L'élue a dénoncé des "propos indignes" qui ont pour but de "créer un ennemi de toutes pièces" : "Qui pensez-vous convaincre, quand un Président stigmatise et insulte de la sorte une partie de nos concitoyens ?", a demandé Mathilde Panot, qui soupçonne le gouvernement de vouloir "évacuer soigneusement sa responsabilité dans le chaos".
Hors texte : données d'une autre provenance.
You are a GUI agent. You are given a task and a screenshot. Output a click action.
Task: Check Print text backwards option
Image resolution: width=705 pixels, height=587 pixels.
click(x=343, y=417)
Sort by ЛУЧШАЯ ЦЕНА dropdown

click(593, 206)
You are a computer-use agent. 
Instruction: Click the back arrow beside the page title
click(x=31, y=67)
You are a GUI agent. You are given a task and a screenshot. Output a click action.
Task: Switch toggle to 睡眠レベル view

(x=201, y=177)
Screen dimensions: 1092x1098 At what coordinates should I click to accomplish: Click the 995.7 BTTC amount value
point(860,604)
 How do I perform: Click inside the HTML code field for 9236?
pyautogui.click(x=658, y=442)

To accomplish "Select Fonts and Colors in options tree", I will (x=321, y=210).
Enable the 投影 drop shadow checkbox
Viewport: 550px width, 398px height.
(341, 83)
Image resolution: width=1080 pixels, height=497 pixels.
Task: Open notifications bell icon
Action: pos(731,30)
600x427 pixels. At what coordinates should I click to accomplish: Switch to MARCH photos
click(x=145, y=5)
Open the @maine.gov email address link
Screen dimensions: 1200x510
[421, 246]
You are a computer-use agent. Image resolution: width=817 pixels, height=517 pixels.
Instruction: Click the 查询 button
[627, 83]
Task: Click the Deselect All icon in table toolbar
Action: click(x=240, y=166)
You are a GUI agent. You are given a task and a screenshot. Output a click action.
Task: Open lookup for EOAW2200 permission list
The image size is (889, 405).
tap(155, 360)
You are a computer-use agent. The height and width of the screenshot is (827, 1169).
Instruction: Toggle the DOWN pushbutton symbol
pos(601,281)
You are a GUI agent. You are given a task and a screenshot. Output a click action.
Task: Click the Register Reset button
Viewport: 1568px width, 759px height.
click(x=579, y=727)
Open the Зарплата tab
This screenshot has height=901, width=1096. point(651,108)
La majorité a profité de l'occasion pour défendre l'action du gouvernement. Guillaume Gouffier-Cha (La République en marche) a longuement énuméré les différentes mesures prises durant la crise, insistant sur le "contrôle du Parlement". "Depuis le début de l'épidémie, plus de 55 heures ont été consacrées à ces travaux en commission et plus de 135 heures en séance publique, sans compter les débats en cours", a rappelé l'élu.
"Les régimes de l'état d'urgence sanitaire et de gestion de la sortie de crise sanitaire ont permis depuis mars 2020 de protéger la santé des Français", a affirmé Guillaume Gouffier-Cha, dénonçant la "dangerosité" de la proposition de loi de La France insoumise. "L'esprit de responsabilité doit primer sur les vaines querelles politiciennes", a conclu le député LaREM. "Oui, embêter les non-vaccinés, c'est les sauver", a quant à elle affirmé Caroline Abadie (La République en marche).
"A l'heure où les menaces à l'encontre de députés prolifèrent sous l'effet de désinformations, du scepticisme et de l'antiparlementarisme ambiants, il est particulièrement irresponsable d'affirmer que les mesures que nous avons adoptées violent l’État de droit", a ajouté Erwan Balanant (MoDem), rappelant que "l'Assemblée nationale a été consultée à douze reprises".
Raphaël Schellenberger (Les Républicains) a pour sa part mis en cause cette proposition de loi qui, selon lui, "contribue de la politisation de la crise sanitaire" et "sert les intentions du président Emmanuel Macron, candidat à sa succession". "Nous ne sommes pas opposés aux outils de gestion de la crise, mais nous avons toujours demandé à ce que ces outils soient contrôlés au plus près possible par la représentation nationale", a ajouté le député LR. Une position identique à celle de Cécile Untermaier (Socialistes) : "C'est plus la façon dont est utilisé l'outil, que l'outil que vous voudriez supprimer, que nous devons interroger ensemble", a analysé la députée PS.
Les députés de la commission des lois ont largement rejeté le texte de La France insoumise. Il sera néanmoins étudié en séance publique, le 13 janvier.